Tuesday, April 3, 2012

Commodity Prices Forecasting

Introduction:

This week’s article is actually highly applicable, potentially profitable and generally useful. The idea that one can make money by predicting the future is an old fantasy. Many people often dream of making loads and loads of money by investing in the stock market and living a life of absurd luxury. Now, these people needn’t be dreamers any more. Doctors Sanders and Manfredo published an intersting article in The Journal of Business Forecasting, an aptly named publication, regarding strategies for investing in futures markets.This is a relatively simply yet effective strategy with a whole host of applications.

Summary:

Futures prices for almost any commodity (coffee, lean hogs, corn, cocoa) are readily available to the general public and adept investors can use this publicly available information to guide their investment strategies. In the case of this article, the doctors use the price of diesel fuel to forecast the likely price of heating oil in the future. Many firms that negotiate futures contracts often use this information to produce estimates that are often more accurate than those distributed by government experts.

Futures prices are essentially established by determining a difference or a ratio. Differences are found through the equation:

Basis=cash-futures

Where raiots are found through the equation:

Basis=cash/futures

In both of these equations the basis is the historical average price of the commodity during a given time. As we can see from their charts, the price of fuel changes with the seasons and does not remain constant throughout the year.

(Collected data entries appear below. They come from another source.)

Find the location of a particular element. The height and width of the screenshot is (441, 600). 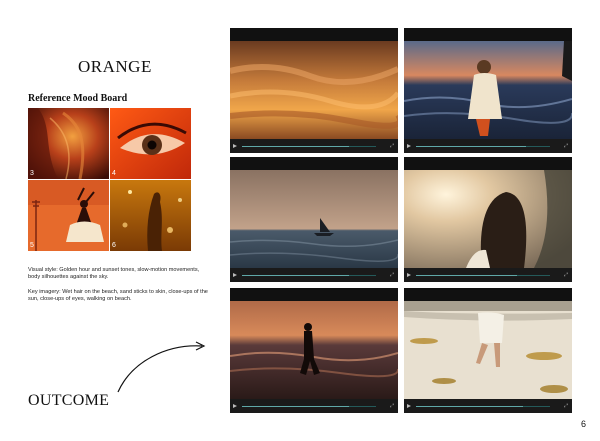

arrow-icon is located at coordinates (162, 367).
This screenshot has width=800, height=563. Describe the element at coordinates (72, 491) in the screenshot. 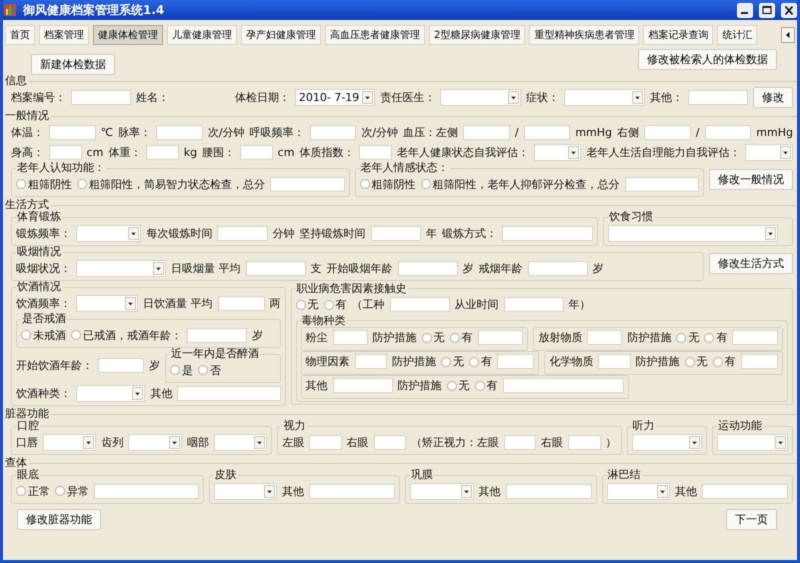

I see `radio-option: 异常` at that location.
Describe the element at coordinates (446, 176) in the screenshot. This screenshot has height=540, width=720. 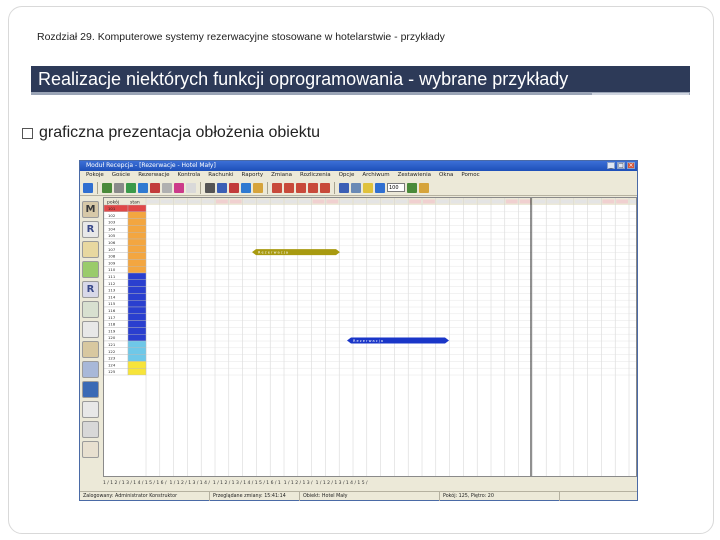
I see `menu-item: Okna` at that location.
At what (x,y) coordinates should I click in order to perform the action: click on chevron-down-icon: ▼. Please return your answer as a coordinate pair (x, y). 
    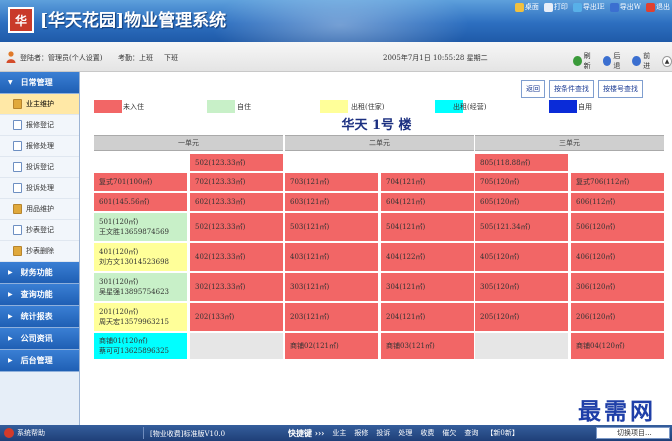
    Looking at the image, I should click on (10, 82).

By looking at the historical information (in the chart below) one can take the historical average price ratio across three years (2001-2003) between retail diesel fuel and heating oil. Then establish a forecast in the future by applying the simple formulas above.

Conclusion:

Essentially this information is a quick and cheap way to determine possible commodity futures. It doesn’t account for outliers and events that may skew the data. However, as a general practice it can readily be used as the foundation for sound estimates.

Source:

http://web.ebscohost.com/ehost/pdfviewer/pdfviewer?sid=6aff1285-641e-4e39-91c5-d0a26c9b5ae6%40sessionmgr11&vid=5&hid=24

2 comments:

  1. Karl, Excellent article. I think that the US could use this information particularly when looking to insulate its own agriculture from external forces, perhaps in subsidies or other areas of government control. Especially when you apply this analysis to foreign markets, I think the technique would be able to reduce a large amount of uncertainty for decision makers.